I looked around, my bunkmates all standing there, peering towards the water which, even on the hottest day, always seemed freezing to us.

Our counselor, David, brought us out to the lake before Shabbat try something wholly new to many of us, to take a dunk in the mikveh, the Jewish ritual bath.

Many Jews, to symbolically cleanse themselves before Shabbat arrives, jump into this body of fresh water, to ready themselves for the Sabbath.

David, who was kind of a hippy Orthodox Jew, with his scraggly beard, sidelocks, and big yarmulke, asked our bunk if we wanted to jump into the lake before Shabbat, and of course we replied with an enthusiastic, “heck yea!”

That’s what’s great about camp – everyone is up for a new adventure, there’s a willingness to try something new, because your bunkmates are there by your side, and your counselor wants to share with you something special about the world that you may not have the opportunity to experience at home.

I remember that sound of our bare feet walking along the metal dock on the lake, walking toward the water, David attempting to teach us the blessing that one says upon dunking in the water.

We were excited – while the rest of camp was off showering and getting ready for Shabbat, we were going to the lake.

I stood there for a moment, everyone around me quieted down, and then we jumped – one orchestrated huge splash – the water was as cold as I thought it’d be – but something was different about it.

It wasn’t the same water from our morning swim lessons or afternoon free swim – there was a different peacefulness to it – as I went underwater I felt this surge of what I can only think was God, surrounding me in that moment, energizing my spirit and my body , cleansing me with Jewish Clorox, I felt happiness, I felt like I was in a holy space, with my closest friends, like I was at home in that lake, I still remember it so vividly.

From that Friday onwards, our bunk had a tradition of jumping in our lake mikveh every Friday afternoon before Shabbat – nobody ever missed it – it became our group ritual, our unique way of bringing in Shabbat – and that memory has stuck with me ever since.

We each learn so much at camp, about ourselves, what we’re capable of, we are fully immersed – it’s like a mikveh – just as I was surrounded by the water – I was surrounded by friends, counselors, staff, all kinds of people all the time who helped to create this unbelievably transformative space.
I recently read an article in Tablet magazine entitled, “Camp Puts Jewish Values to the Test—That’s Why Camp Friendships Endure” The author of the article, Marjorie Ingall, talks about this immersive nature of camp, she writes,

“Because overnight camp is an immersive, shared experience, it feels hyper-real and intense. You’re with your friends 24/seven. You see them in multiple contexts: You see what they’re good at and what they struggle with; you gain insight into your own accomplishments and struggles.
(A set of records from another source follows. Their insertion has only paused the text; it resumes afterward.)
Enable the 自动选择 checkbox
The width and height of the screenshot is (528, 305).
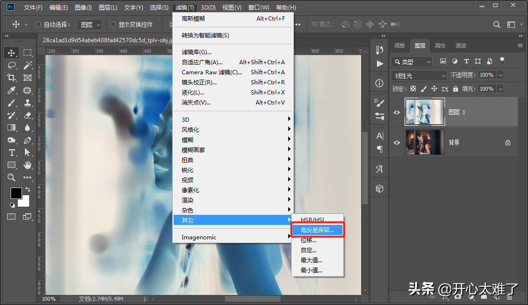point(38,24)
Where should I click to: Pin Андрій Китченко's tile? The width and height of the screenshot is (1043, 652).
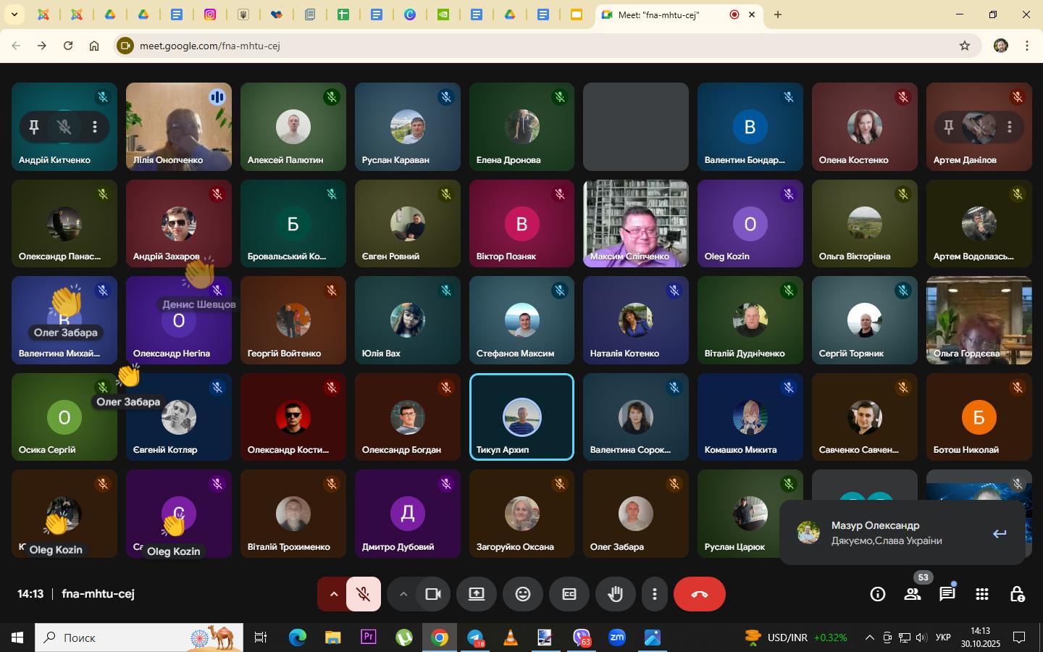click(33, 128)
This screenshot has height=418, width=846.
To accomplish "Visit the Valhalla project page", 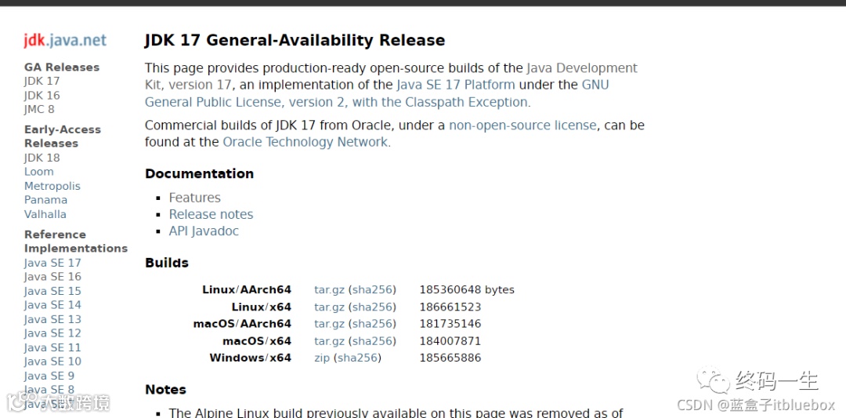I will click(x=45, y=214).
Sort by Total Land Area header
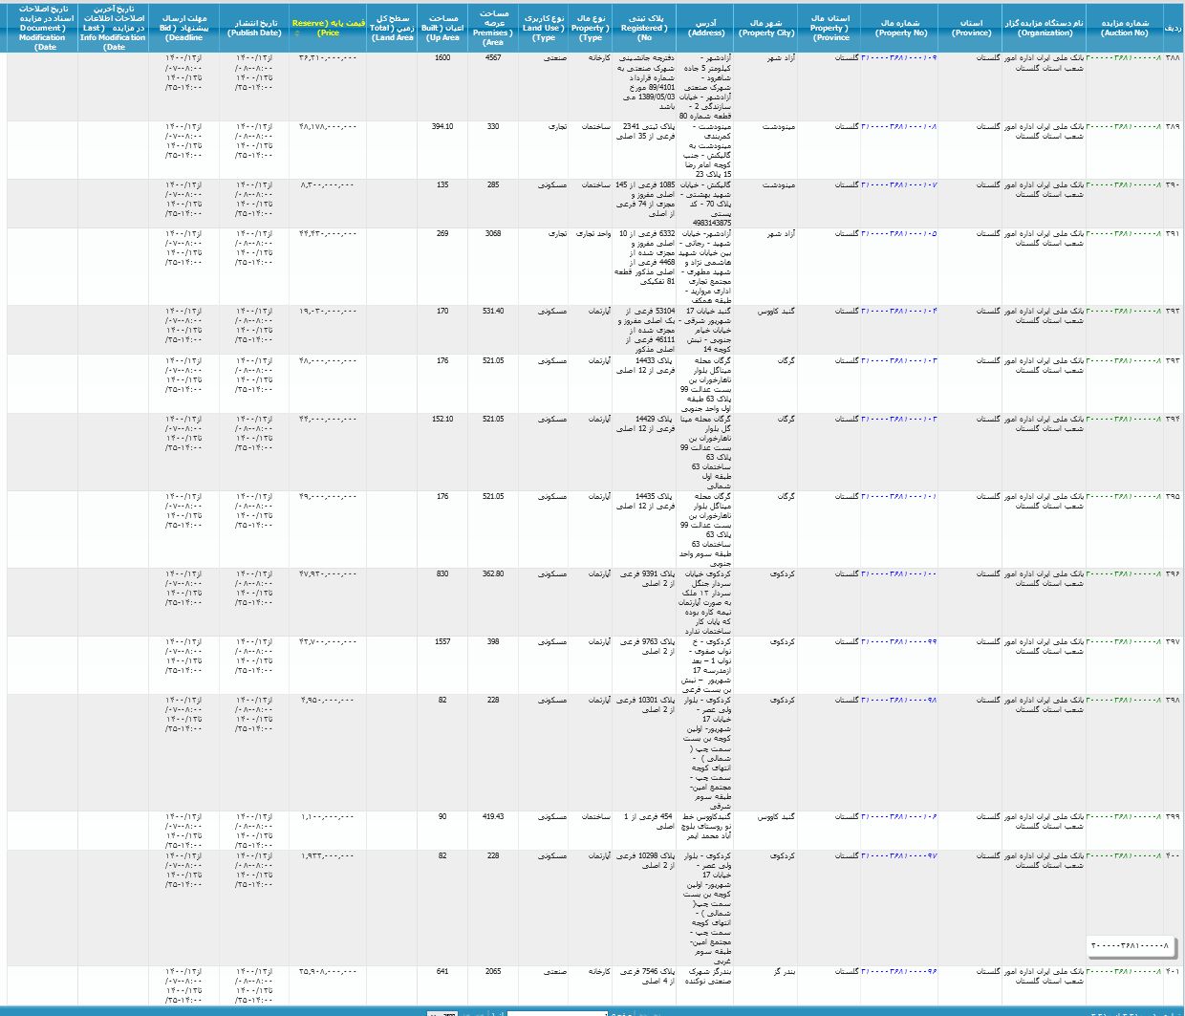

You and your bunkmates fight and you make up, because the intimacy of camp means you can’t (and don’t want to) fight indefinitely. “An hour in camp is like a month in the outside world,”

Camp is a beautiful mikveh – you jump in and just can’t anticipate all the feelings and emotions and rushes that you’ll feel, but you know something special and transformative is going to happen.

So with that, I want to call up all of our campers for a special blessing as you are about to make this journey:



Dear God:

We offer a prayer for this children going to camp this summer
As they jump into this mikveh, this immersive experience
May they be surrounded by amazing friends
Counselors who will open their eyes to new possibilities
Senior staff who ensures their safety and well-being

May each of them discover their unique talents
Gain insights into their own special core
And look around each morning
and every night to see the spark of the divine

Give them energy to be present in each activity and program
The will to be open to new people
and new ways of seeing the world

Please make sure they rememberto take a shower every once in a while

And of course it would be great for them to return home
with at least some of the stuff they brought with them

May they each return with a story, a memory, that makes them smile
Friendships that last way beyond those two months of summer
And may that dirt of camp never fully wash off.

Amen




Sunday, July 29, 2012

Help my campers learn...about Judging Others Favorably (Part III)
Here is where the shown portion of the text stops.